The petcoke threat to cement companies

06 March 2017

While demand for cement has had its ups and downs each quarter, the one thing that remained constant is concern over petroleum coke or petcoke. All this while apprehensions were about movement in petcoke prices, but soon the focus might shift to environmental policies on usage of petcoke—a key input material for cement companies and a highly polluting fuel.

Let’s take the cost factor first. Though average petcoke prices have declined from a peak of $96/tonne seen last year, this is not something that cement makers can cheer about. According to data provided by S&P Global Platts, the price of petcoke delivered to India is currently at $79/tonne. Similarly, prices of thermal coal, Richards Bay 5,500 kilocalorie/kg net as received, a grade bought by Indian buyers, has cooled off from its high of $78.05/tonne last year to $73.61/tonne in January 2017.

But on a year-on-year basis, petcoke and coal prices are still double of what they were, and most cement makers are likely to have exhausted low-cost petcoke inventory by now. Thus, as some analysts point out, the full impact of the movement in petcoke and coal prices is expected to be felt in the current quarter, hurting profitability.

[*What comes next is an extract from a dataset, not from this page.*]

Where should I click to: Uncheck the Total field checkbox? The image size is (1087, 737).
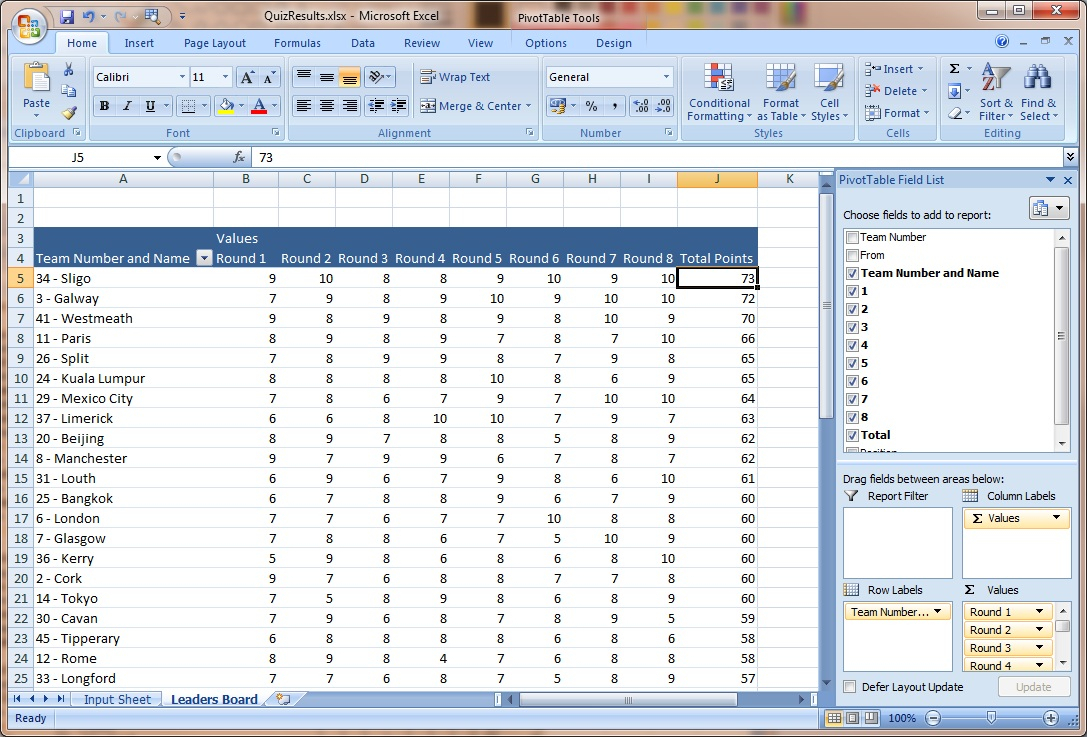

Power and fuel cost account for 27-29% of the total operating costs for cement companies and with petcoke and coal prices still high, the impact on margins could be in the range of 250-350 basis points in fiscal year 2018 if they fail to pass it on, rating agency India Ratings and Research said in a report.

Now, let’s move on to a larger problem that might be awaiting cement makers.

According to some media reports, the Environment Pollution (Prevention and Control) Authority is considering imposing a ban on polluting industrial fuels such as fuel oil and petcoke in the National Capital Region in a bid to curb air pollution. Expectations are that the government might extend the policy on polluting fuels to other parts of the country over a period of time.

In the past few quarters, cement makers have been increasingly relying on petcoke since it is a cheaper alternative to coal. What makes the latter dearer is a clean environment cess of Rs 400/tonne currently levied on it. Thus, taxes on petcoke or restriction on its usage as a fuel for cement plants would push operating costs higher, adversely impacting margins.

A recent Kotak Institutional Equities report has highlighted two scenarios and its impact on earnings of some large-cap cement companies. First, substitution of petcoke with e-auction coal would result in a nearly 21% increase in per unit fuel costs. This doesn’t include the impact of higher transportation costs. Second, imposition of a clean environment cess of Rs800 per tonne on petcoke usage would result in a nearly 10% increase in per unit fuel costs, the report said.